Washington and Brussels may be able to find effective ways to influence Budapest and Belgrade, the remaining pro-Putin capitals in Europe. As this column indicated yesterday, both Hungary and Serbia remain more sympathetic to Russia’s needs than to Ukraine’s. But now that both Prime Ministers Viktor Orban in Hungary and Aleksandar Vucic in Serbia have been endorsed by their electorates, conceivably they can be turned diplomatically to cease purchases of gas and consumer goods from Russia and, in Hungary’s case, to allow war materiel to transit to Ukraine. Slovakia is ready to lend Ukraine antiaircraft batteries and Poland older MIG fighters.
The object of these and a host of other logical and obvious bans, boycotts, and rebuffs of products Russian is -- as we wrote last week – to tighten the sanctions noose around Russia in order to slow (or a least harass) its war machine. Further, this global effort wants to add discomfort to Russian consumers sufficiently harsh to cause an unlikely internal militant revolt against the war from within Russia.

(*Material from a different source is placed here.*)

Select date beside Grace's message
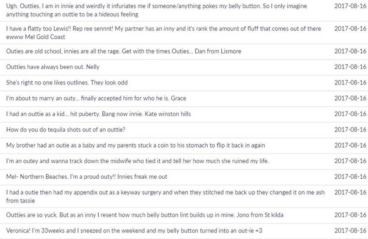This screenshot has height=239, width=368. pyautogui.click(x=350, y=98)
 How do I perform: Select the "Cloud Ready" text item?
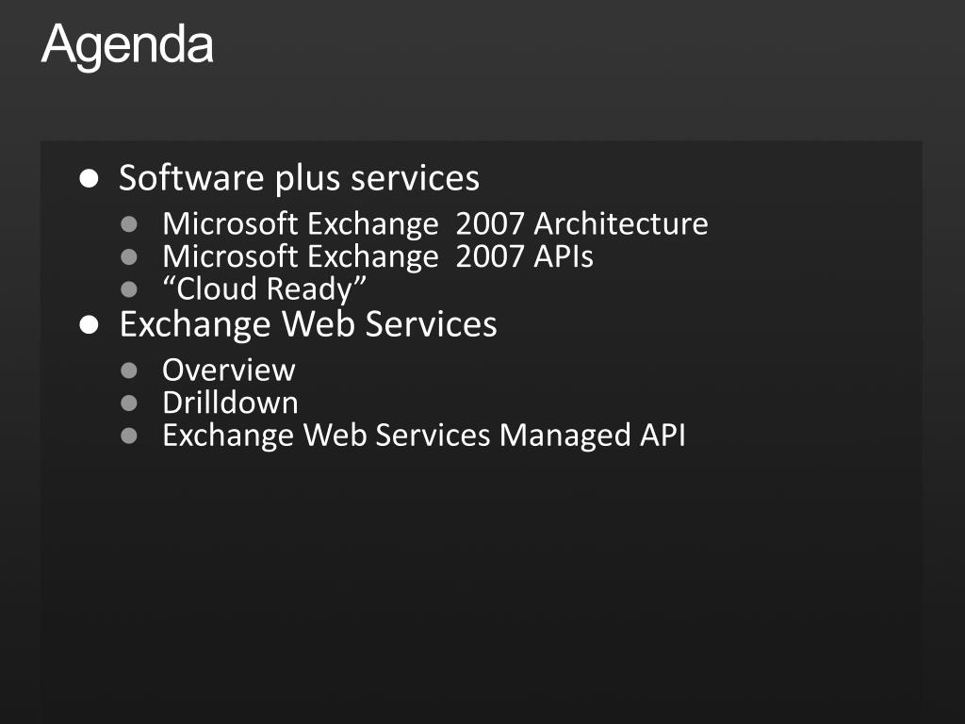(265, 289)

On Monday, this newsletter also advocated a range of contributions that citizens everywhere could make individually -- lowering thermostats, driving less, reducing speed limits, turning out lights, and so on. Possibly those ideas will soon resonate with publics everywhere, and politicians will act.
It is time, too, to re-evaluate the nature of the nuclear threat from Russia and to give more weapons and support to the Ukrainians who are defending their country and the free world. “If we don’t have heavy weapons,” President Volodymyr Zelensky asked Tuesday, “how can we defend ourselves?” Even more relevant, given the shifting quality of the war, how can Zelensky and his fighters pursue retreating Russians and cope with Russian air and missile attacks without the kinds of anti-aircraft weapons and modern airplanes that will enable them to regain control of the skies?